Now we will call that process conversion. We'll see how God calls us. God awakens us to the truth. God creates a relationship with us. We have to repent. We have to respond. We have all these words. We talk about justification and sanctification. We have all these words that describe biblically, theologically, and doctorally this process.

But there's another way this process is defined. And I'm not going to go through it in great detail because that would take a whole sermon. But I want to touch on it. In the terms of what we're talking about today, it's something Jesus said in John chapter 3. John chapter 3.

So we're human beings. We are corrupted human beings.

We went through the process of being, you know, a mother was impregnated. We grew in her womb. We were born. And we grew up. And here we are.

This man is a man who knows the Bible, who comes to Jesus.

This man knows the scripture. This man believes God and believes in God, and has lived his life trying to obey God. And he comes to Jesus because he wants something.

There's some knowledge. There's some understanding he doesn't have. And he wants him to give it to him. Verse 1. There was a man of the Pharisees named Nicodemus, a ruler of the Jews.

And this man came to Jesus by night and said to him, He probably came at night because he didn't want to be seen. I don't want to be seen coming to this rabbi. I wanted the great teachers.

But he wants something. What he probably expects is for Jesus to say, Well, as Moses said, as a rabbi would, and teach him from the scroll, or Isaiah said, he would teach him from the scripture. And that's not what Jesus does.

He confronts him with something that takes him beyond any understanding he has.
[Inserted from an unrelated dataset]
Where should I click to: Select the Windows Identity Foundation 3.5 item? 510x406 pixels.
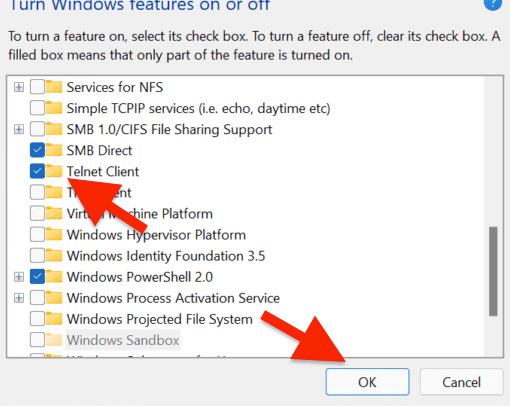click(166, 256)
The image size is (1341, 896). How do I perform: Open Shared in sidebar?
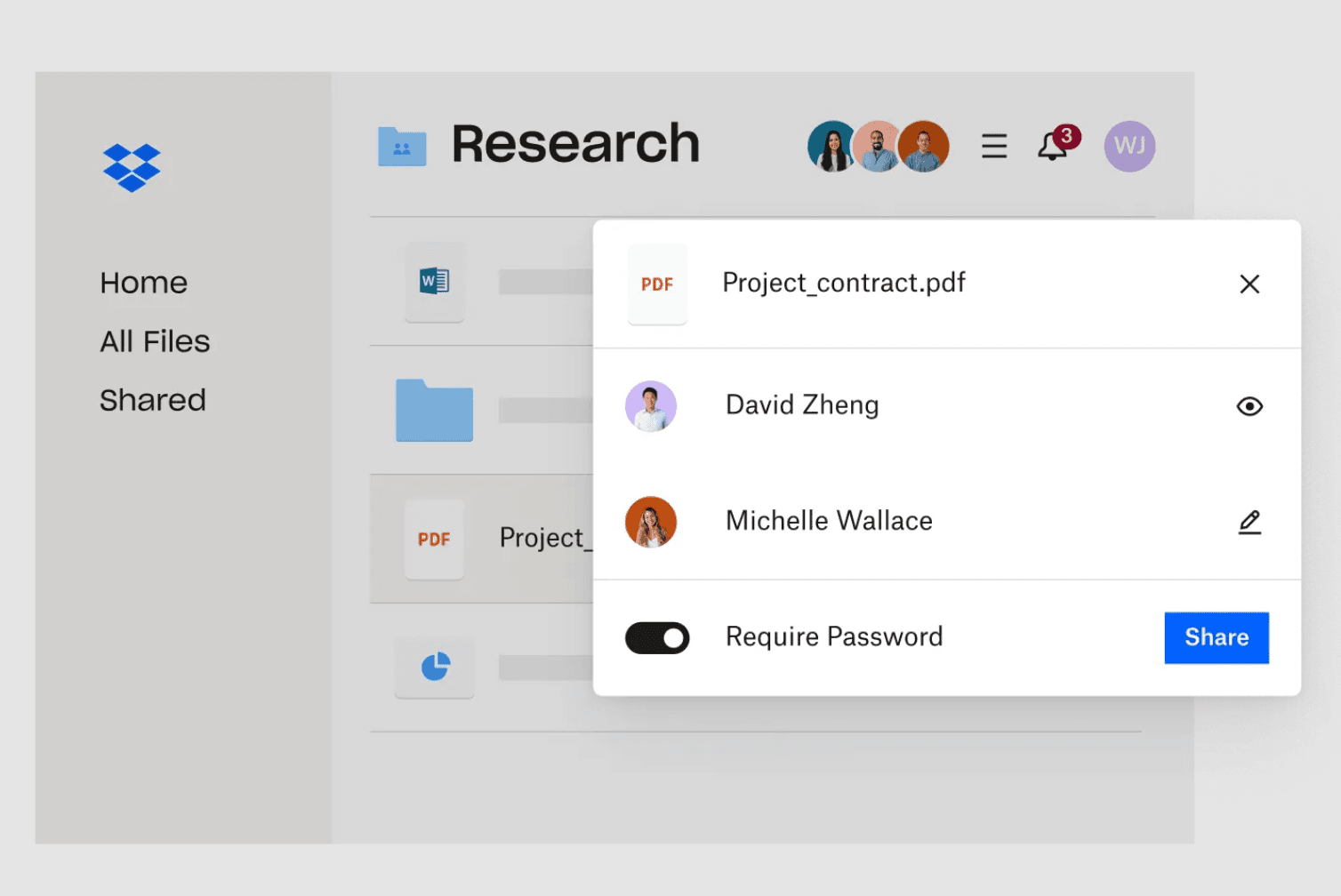(153, 400)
And Jesus said to him, Most surely I say to you, unless one is born again, he cannot see the kingdom of God.

Oh, they can see that. You are conceived and born and you've lived your life. But unless you're born again a second time, you can't even be part of the kingdom of God.

And Nicodemus gives him a good, solid scientific answer. There's nothing wrong scientifically from the answer he gives him. Nicodemus said to him, How can a man be born again when he's old? Can he enter a second time into his mother's womb and be born? I mean, this is physically impossible. What are you talking about? I can't go through a second birth. I've already been born. That's not possible. And he makes this hyperbole, you know. Oh, yeah, I'm supposed to go back and ask my mom to see me again. This is ridiculous. I cannot physically be born again. And the truth is, he can't. He can't. He can't. He can't physically be born again.

And the truth is, he couldn't. He does not understand what he's saying. And Jesus answered, Lo, so jurely I say to you, unless one is born of water and of the Spirit, he cannot enter the kingdom of God. That which is born of the flesh is flesh. That which is born of the Spirit is spirit. Do you marvel that I said to you, you must be born again? The wind blows where it wishes, and you hear the sound of it, but you cannot tell where it comes from, or where it goes. So is everyone who was born of the Spirit.

Now, it would take me a half hour to go through and just exegetically explain that. But I want you just to look at the point he's making. The overall point's obvious. If you wish to be part of the kingdom of God, you're going to have to go through another process of conception and birth. He said that's not possible. I mean, physically that's not possible. He's saying, no, it's a spiritual conception and birth. You're going to have to go through that. There's something very fascinating here. Human beings are created through this conception and gestation and birth period between, you know, with a man and a woman producing this child.

And he said, something has to happen to you that takes you through the same spiritual process. Now, we know it's the Spirit of God being put into us. We go through an impregnation process. The Spirit of God is put in here. And God begins to recreate us. Once you receive God's Spirit, we tend to say, oh, good, I received God's Spirit, I'm done.

No, you're an embryo. You're an embryo. Spiritually, that's all you are. Going through a process of being born again. There's always debate over what born again means. And part of the reason why is, the Greek word means basically procreation. I mean, if you break down all the different meanings of it, from conception to birth is being born. So, born again means you have to go from conception to being born again.

And all during that period, you're being procreated. You're going through this process. Nicodemus never got it. I mean, I have to be spiritually born again, with God's Spirit. I don't even understand. You know, there's nothing here that shows that he even understood what he said. So this first process creates human beings who can become the children of God. But without the second process, we never become the children of God. The first process makes us human beings made in the image of God, corrupted image, and God can then save us from that, and he wants us then to be born again.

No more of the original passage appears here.